* EXERCISE GOAL: Please gather every line in the rows below that contains the word "width", where case counts.
═════ PROVIDED ENTRIES
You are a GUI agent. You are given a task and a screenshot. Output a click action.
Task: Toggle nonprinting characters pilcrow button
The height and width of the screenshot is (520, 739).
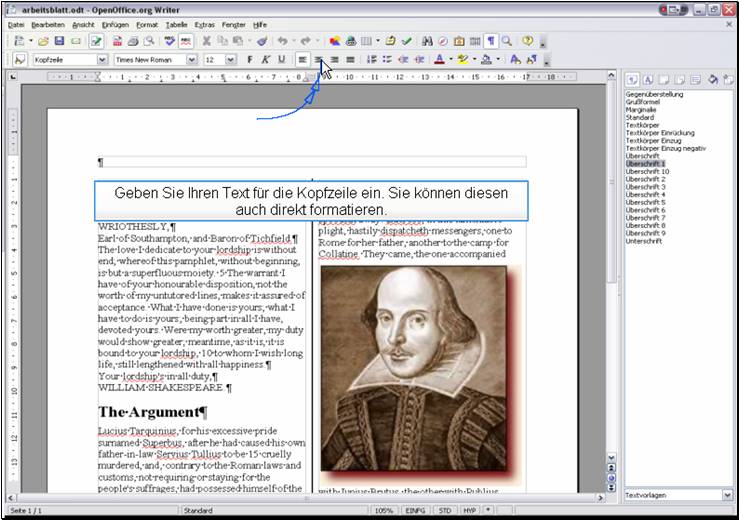tap(491, 41)
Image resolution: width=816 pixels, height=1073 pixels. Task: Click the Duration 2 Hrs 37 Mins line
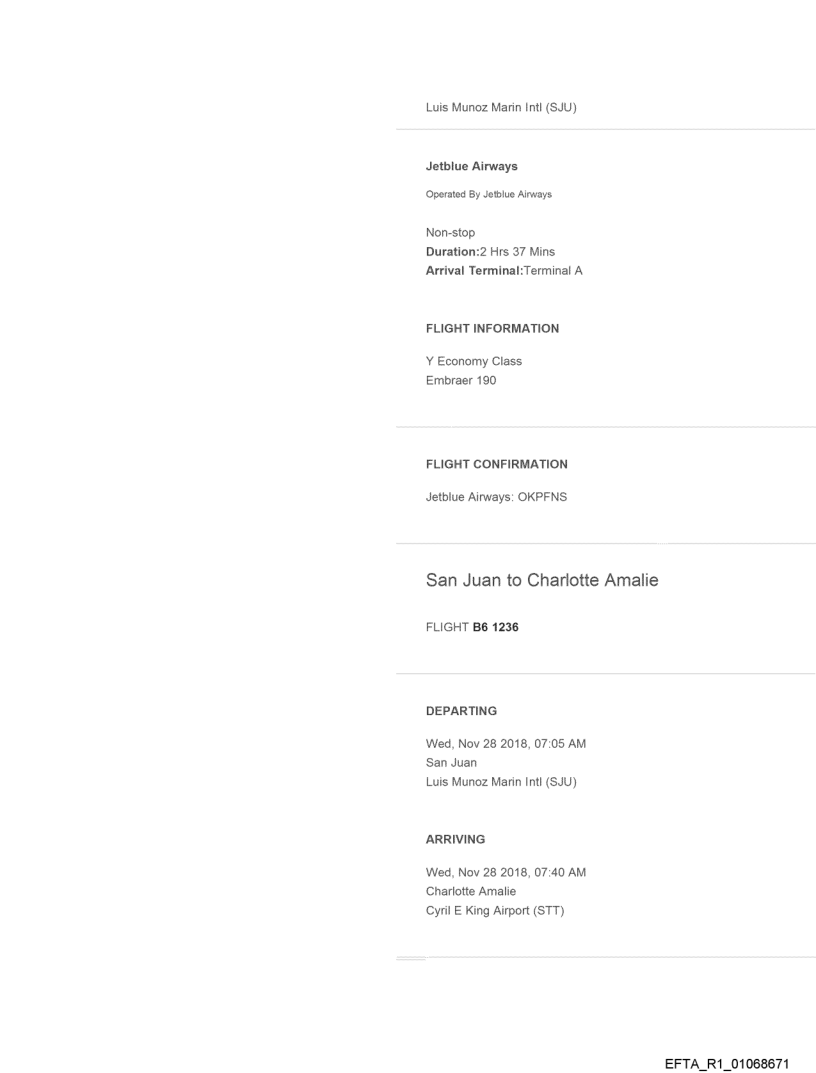pyautogui.click(x=490, y=251)
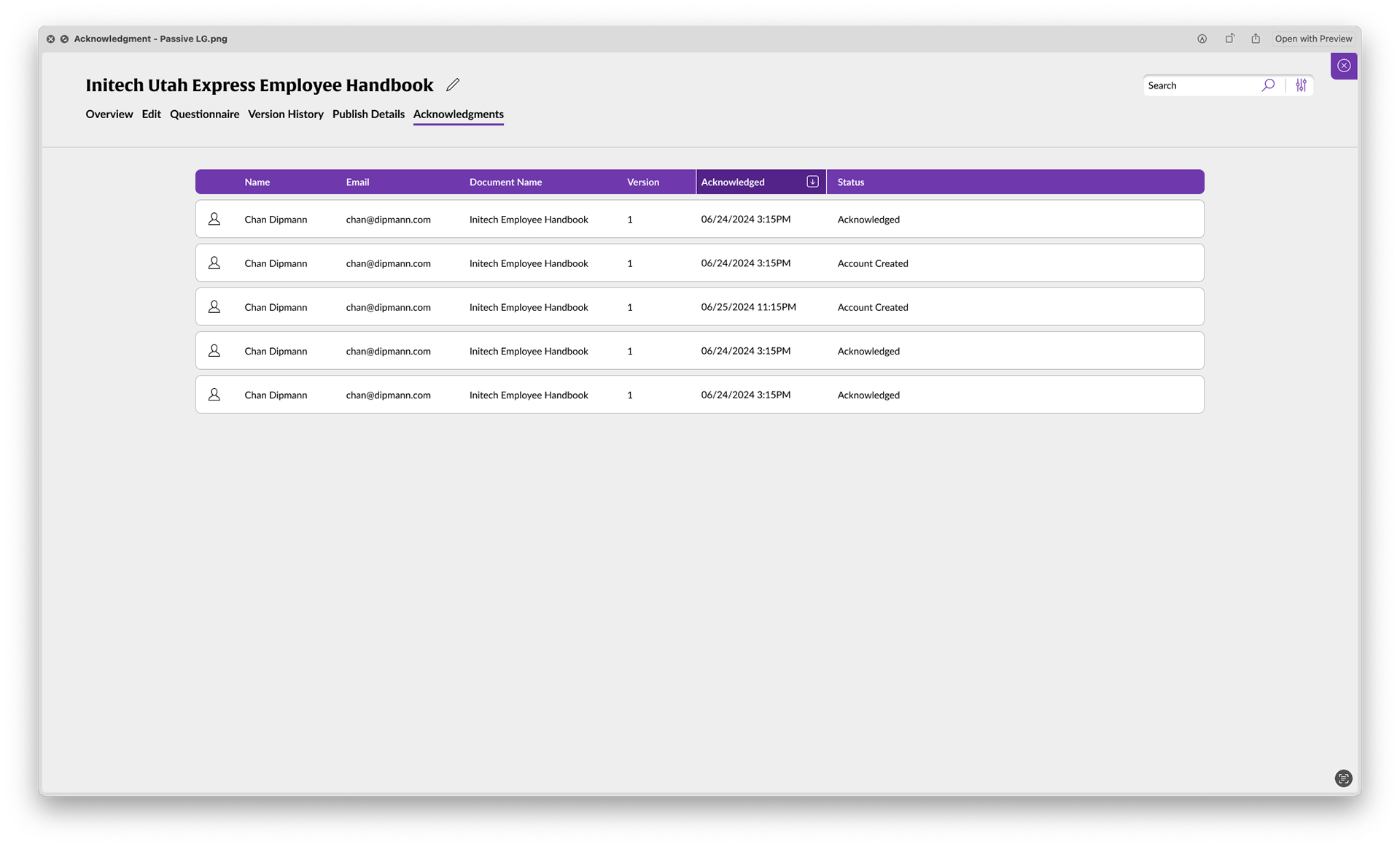Click the purple circled X icon
The image size is (1400, 847).
tap(1344, 66)
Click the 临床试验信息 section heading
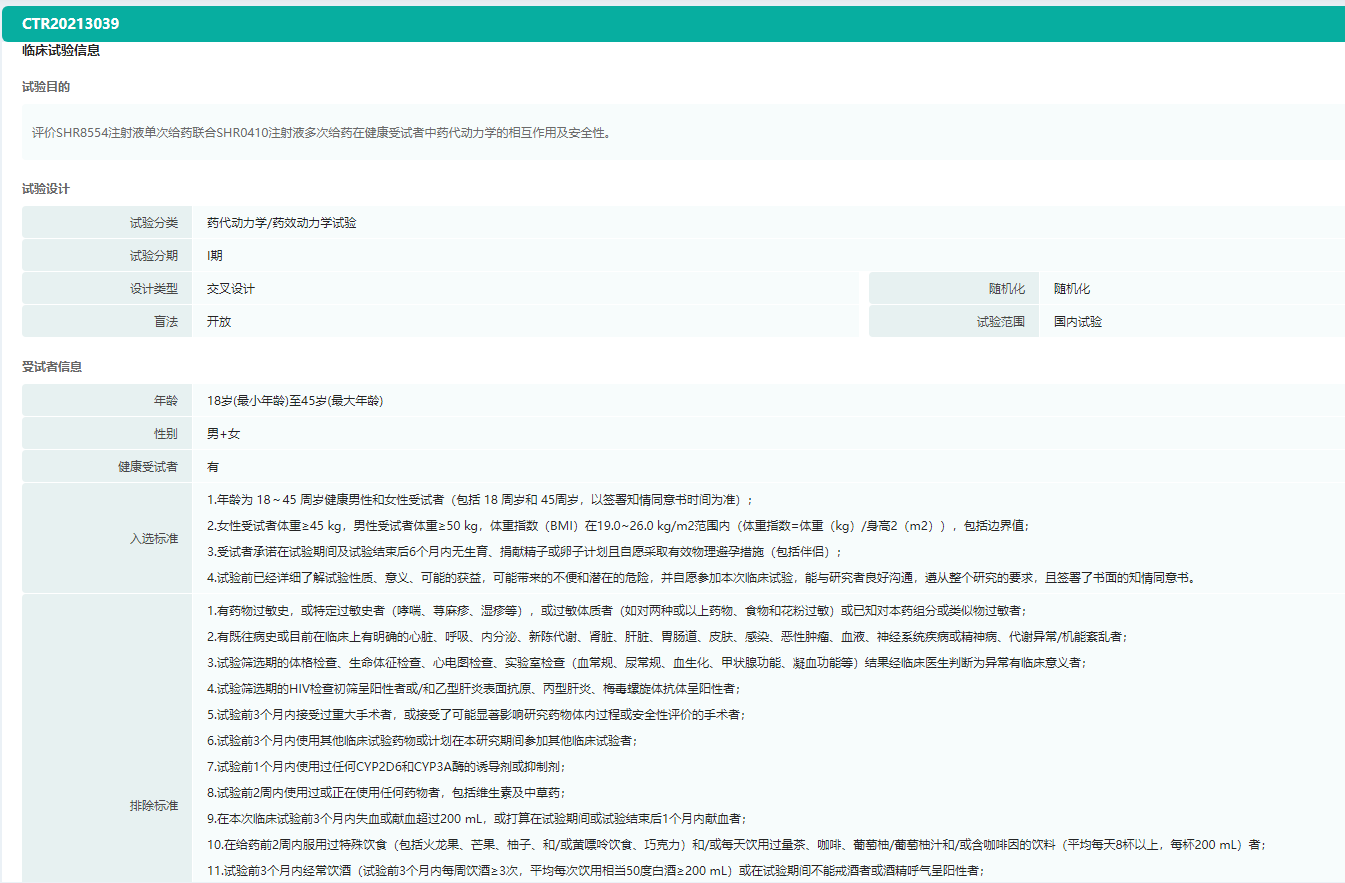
══════════
* SOLVED PROBLEM:
The height and width of the screenshot is (520, 739).
Image resolution: width=816 pixels, height=1073 pixels. Task: Click the Duration 2 Hrs 37 Mins line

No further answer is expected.